Quando è possibile controllare il lavoratore con le telecamere

Con la circolare n. 5 del 19 febbraio 2018, l’Ispettorato Nazionale del Lavoro (c.d. INL) fornisce una serie di indicazioni operative che mirano, sulla scia dei più o meno recenti aggiornamenti normativi in materia, ad adeguare le procedure previste dalla norma alle innovazioni tecnologiche che riguardano il controllo a distanza dell’attività lavorativa.

La possibilità di inquadrare direttamente i lavoratori, in presenza di concrete ragioni giustificatrici, senza la necessità di ricorrere a sistemi di mascheramento che potrebbero limitare, se non vanificare, l’efficacia dello strumento utilizzato, è un ulteriore elemento di novità. E’ bene precisare che “i principi di legittimità e determinatezza del fine perseguito, nonché della sua proporzionalità, correttezza e non eccedenza, impongono una gradualità nell’ampiezza e tipologia del monitoraggio, che rende assolutamente residuali i controlli più invasivi, legittimandoli solo a fronte della rilevazione di specifiche anomalie e comunque all’esito dell’esperimento di misure preventive meno limitative dei diritti dei lavoratori.”

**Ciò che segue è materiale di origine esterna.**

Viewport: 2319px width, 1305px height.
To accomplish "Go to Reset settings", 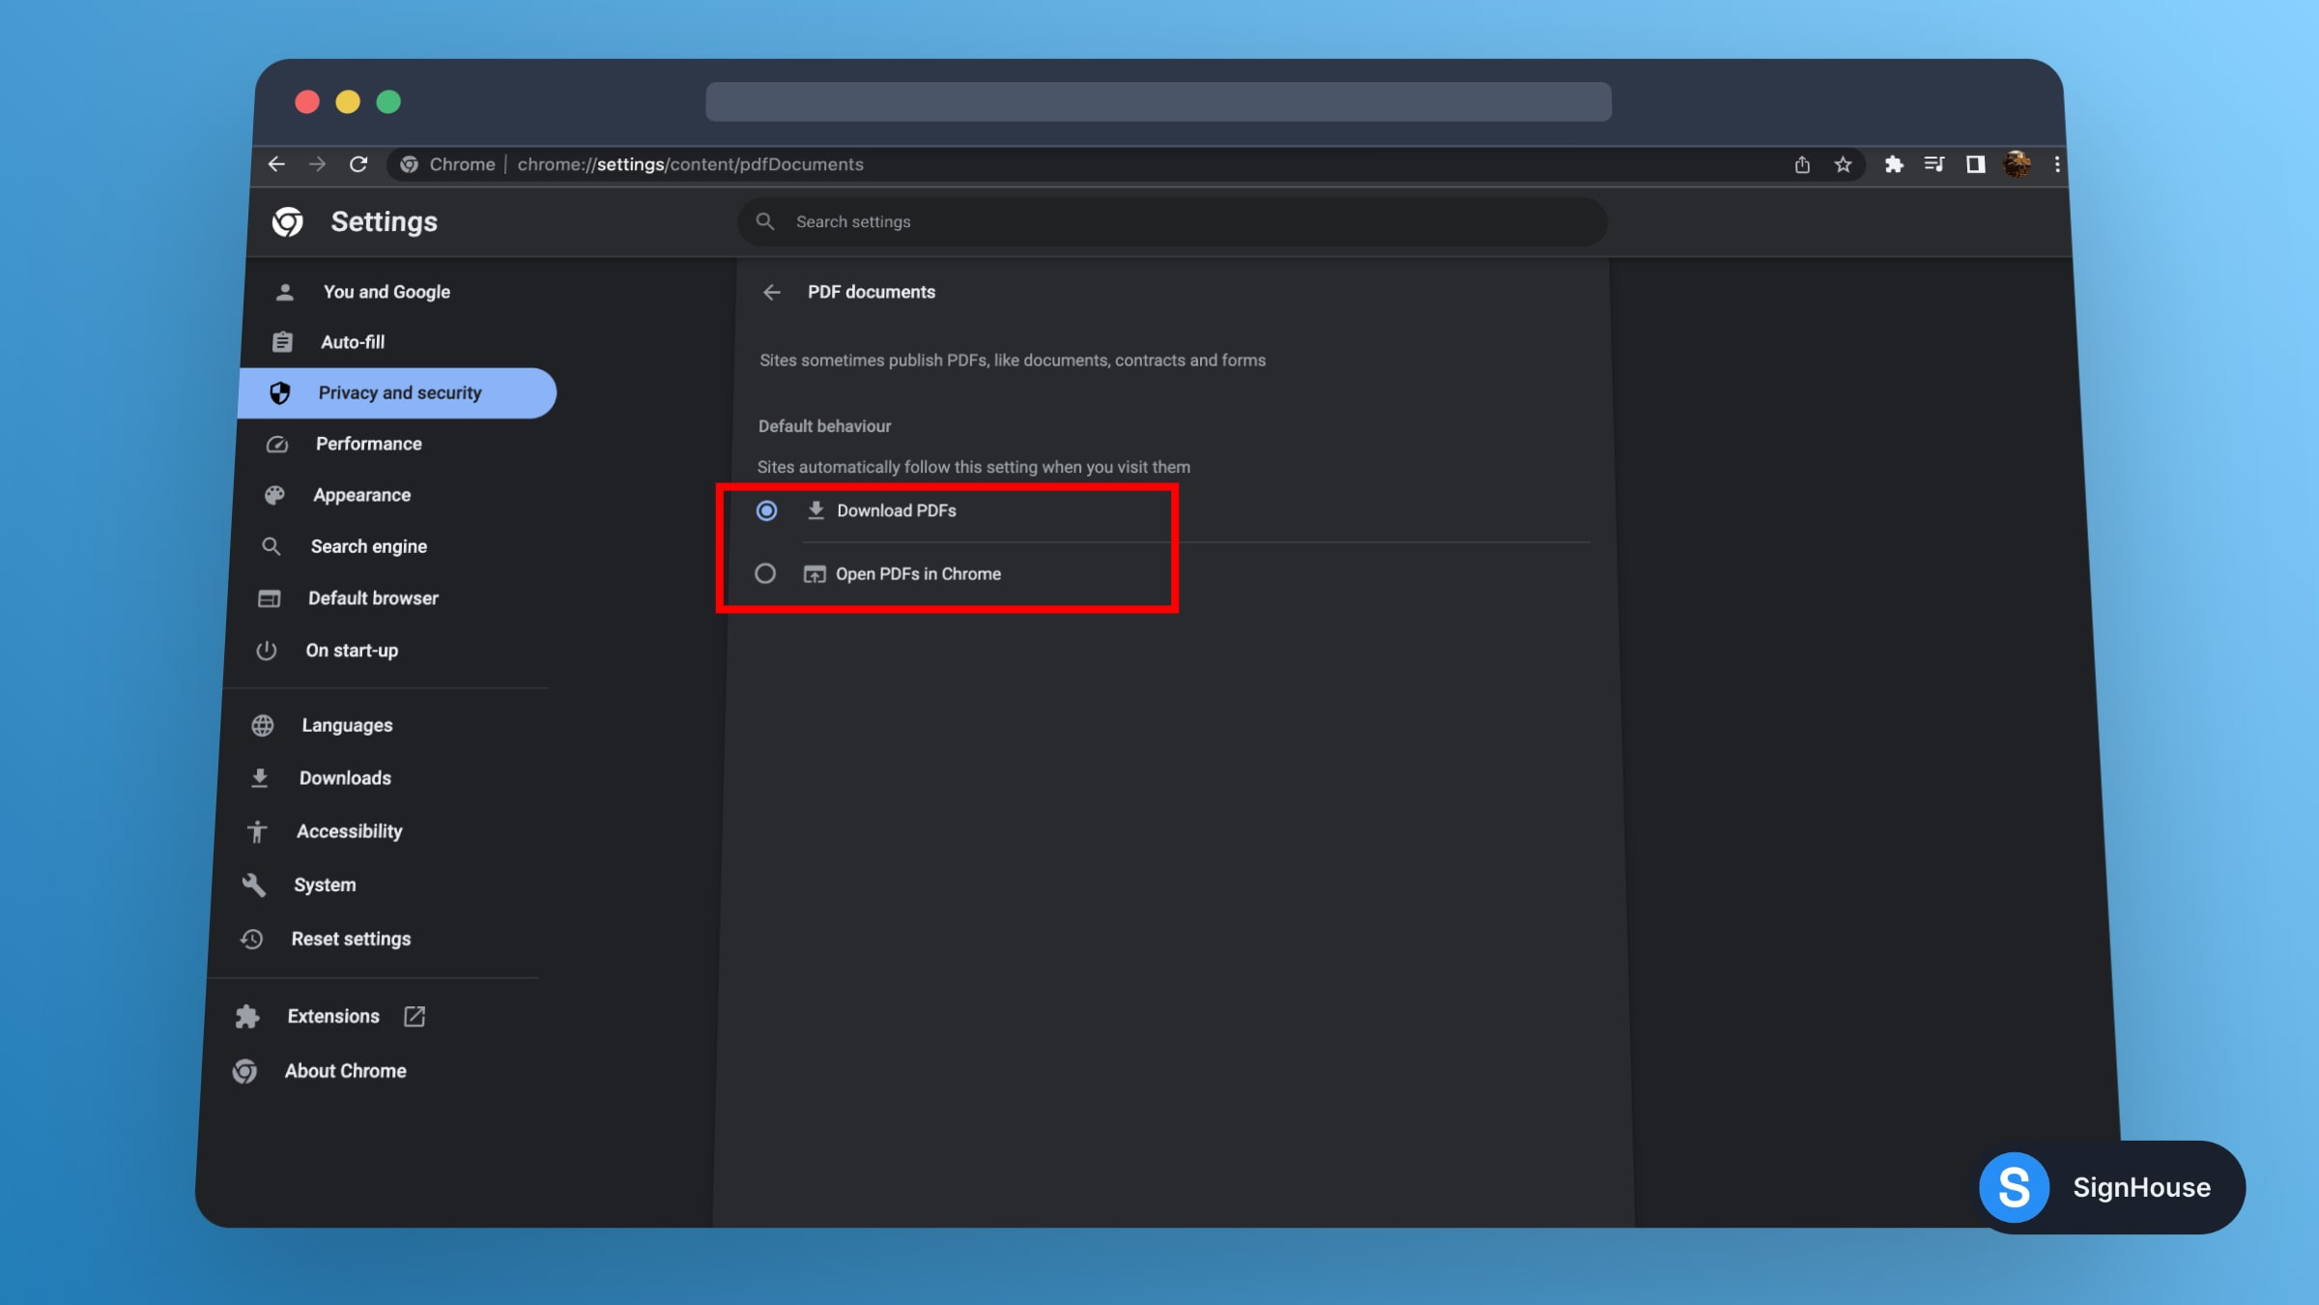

Ricordiamo, che l’art. 4 dello Statuto dei Lavoratori, recita che l’installazione di telecamere e, in genere, di strumenti dai quali deriva anche la possibilità di controllo a distanza dell’attività dei lavoratori, può avvenire solo per esigenze organizzative e produttive o per la sicurezza del lavoro e per la tutela del patrimonio aziendale. L’installazione non può avvenire se non è preceduta da un accordo collettivo stipulato con la rappresentanza sindacale unitaria o aziendale.

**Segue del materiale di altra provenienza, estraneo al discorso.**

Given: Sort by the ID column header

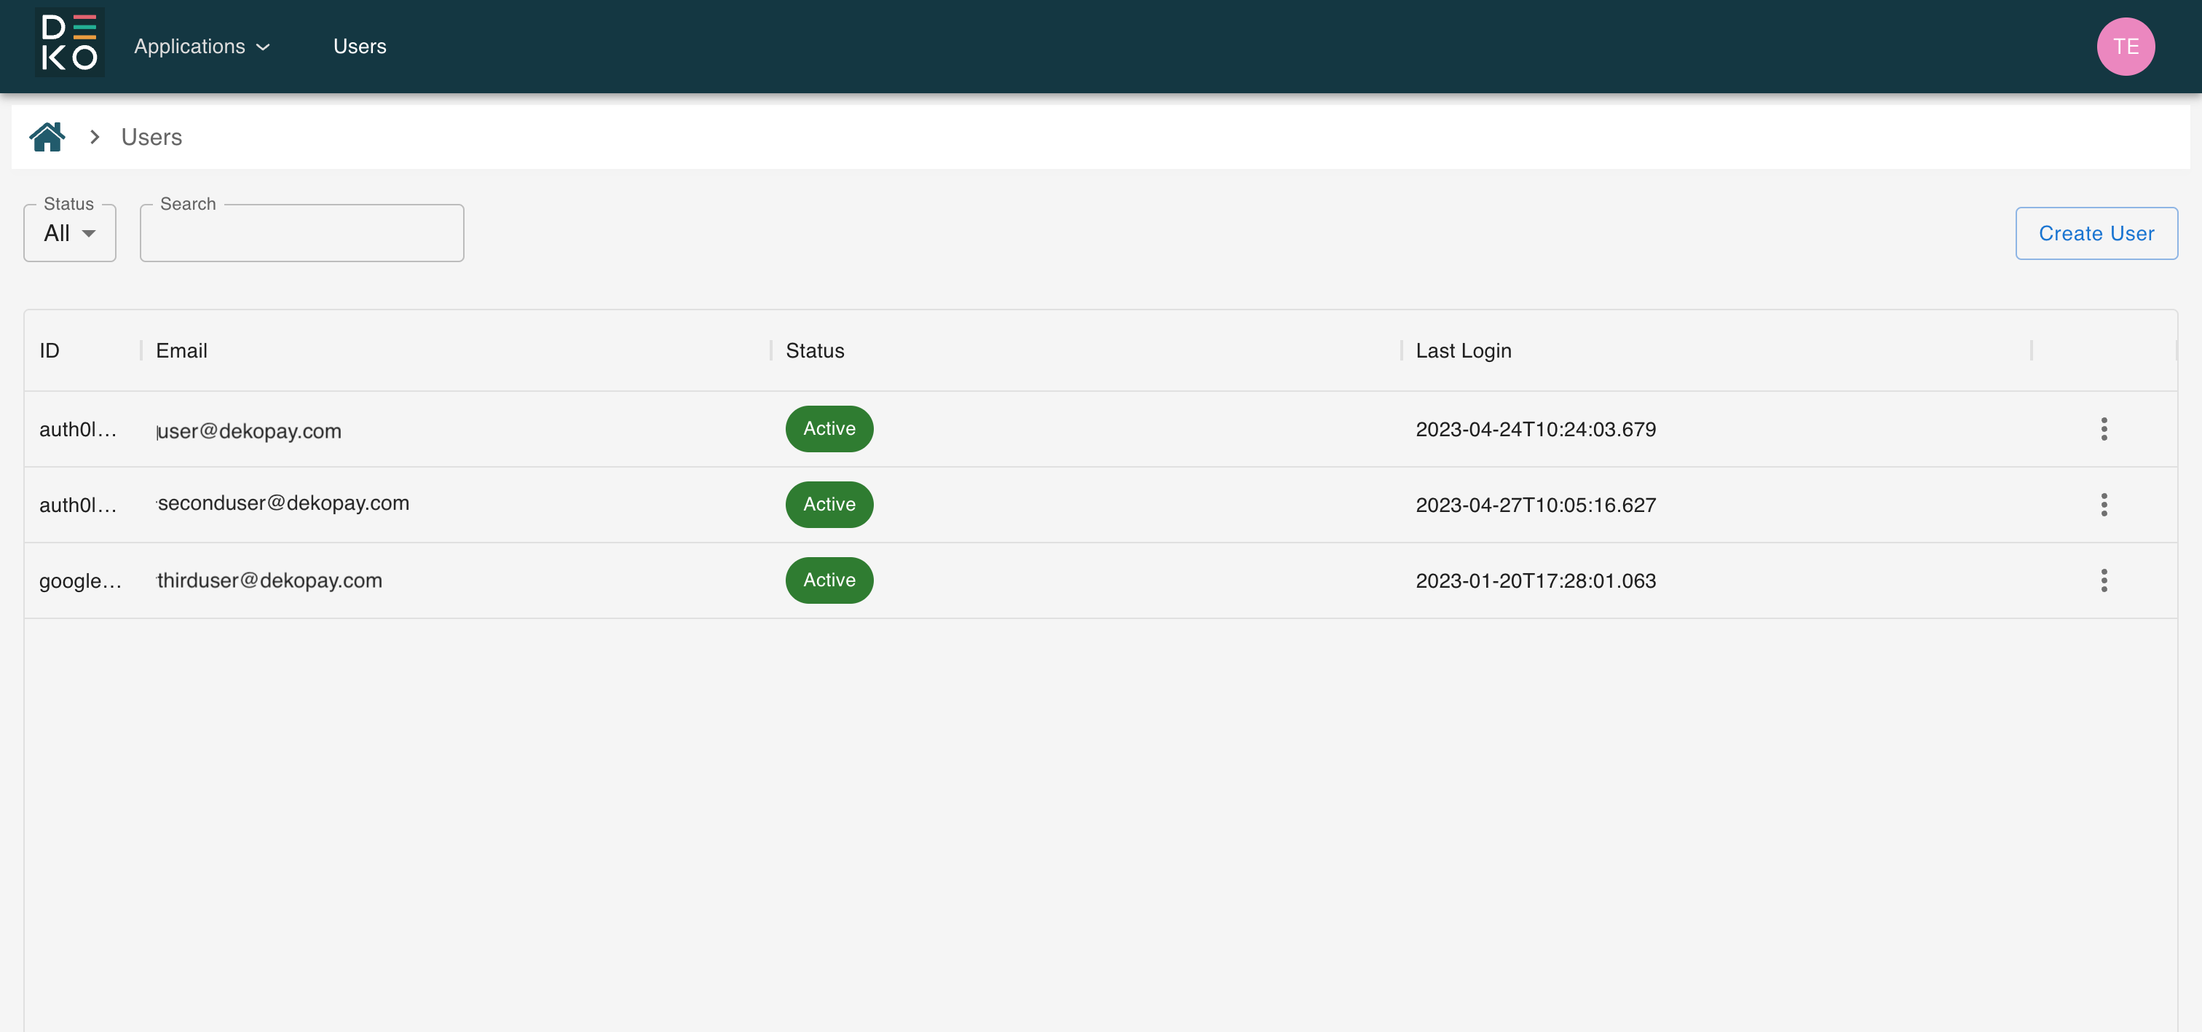Looking at the screenshot, I should (50, 351).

Secondo la circolare n.5/2018, la valutazione delle istanze va ovviamente concentrata sull’effettiva sussistenza delle ragioni che legittimano l’adozione del provvedimento, tenendo presente, in particolare, la finalità per la quale è richiesta la singola autorizzazione. Così, possono essere autorizzati utilizzi di impianti audiovisivi che inquadrano direttamente l’operatore, senza dover introdurre condizioni quali, per esempio, l’angolo di ripresa della telecamera oppure l’oscuramento del volto del lavoratore, purché sussistano le ragioni giustificatrici del controllo.

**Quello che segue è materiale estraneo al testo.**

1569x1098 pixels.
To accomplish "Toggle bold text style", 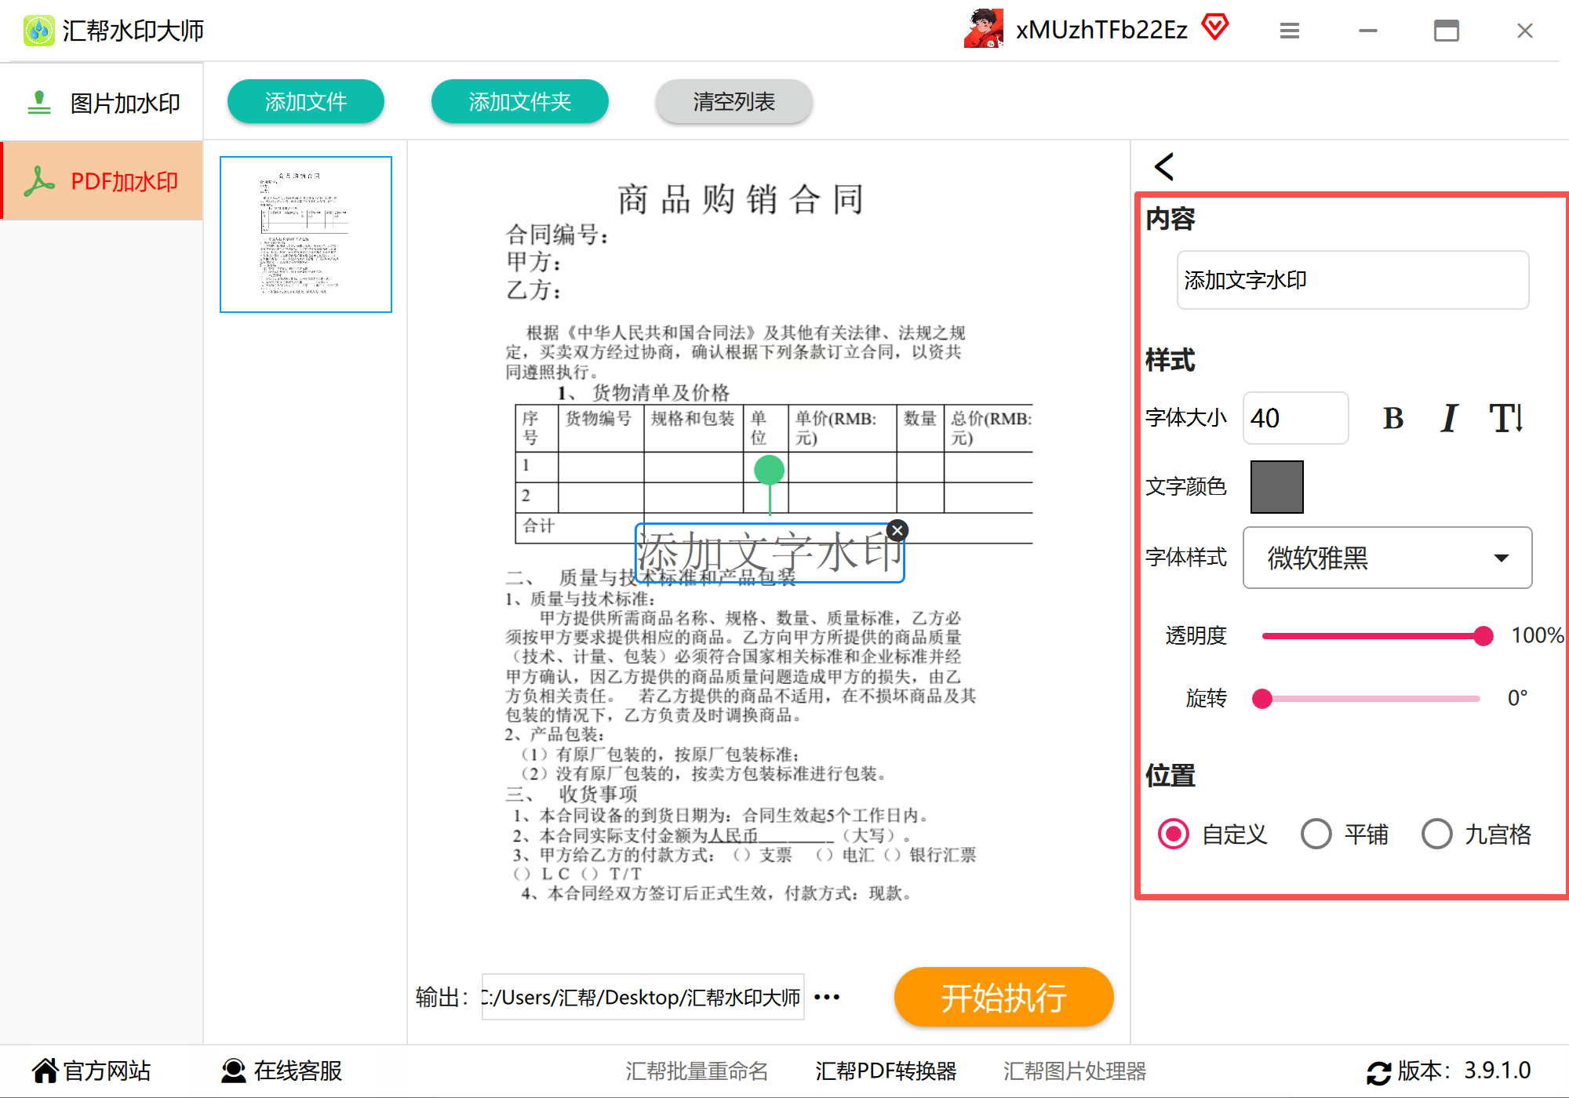I will tap(1392, 418).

Per il controllo del lavoratore attraverso cellulare,  è legittimo – dice l’INL – solo in casi eccezionali debitamente motivati. Prosegue la circolare precisando che l’accesso alle immagini registrate va tracciato in modo che i relativi «log di accesso» siano conservati per un periodo non inferiore a sei mesi. Non è, invece, più posto come requisito l’uso di un sistema a «doppia chiave fisica e logica».

UTILIZZO DELLE RIPRESE IN GIUDIZIO. COSA DICE LA CASSAZIONE

La Corte di Cassazione con la sentenza n. 4367/2018 ha fornito chiarimenti sull’utilizzo di mezzi di videoriprese e e l’utilizzo nell’ambito di un procedimento penale. La cassazione ha stabilito che sono utilizzabili le riprese effettuate con telecamere all’interno del luogo di lavoro in sede giudiziale. Le immagini servono al datore di lavoro per esercitare un controllo sul patrimonio aziendale messo a rischio da possibili comportamenti infedeli dei dipendenti, e le norme dello Statuto dei lavoratori poste a presidio della loro riservatezza non fanno divieto dei cosiddetti controlli difensivi del patrimonio aziendale.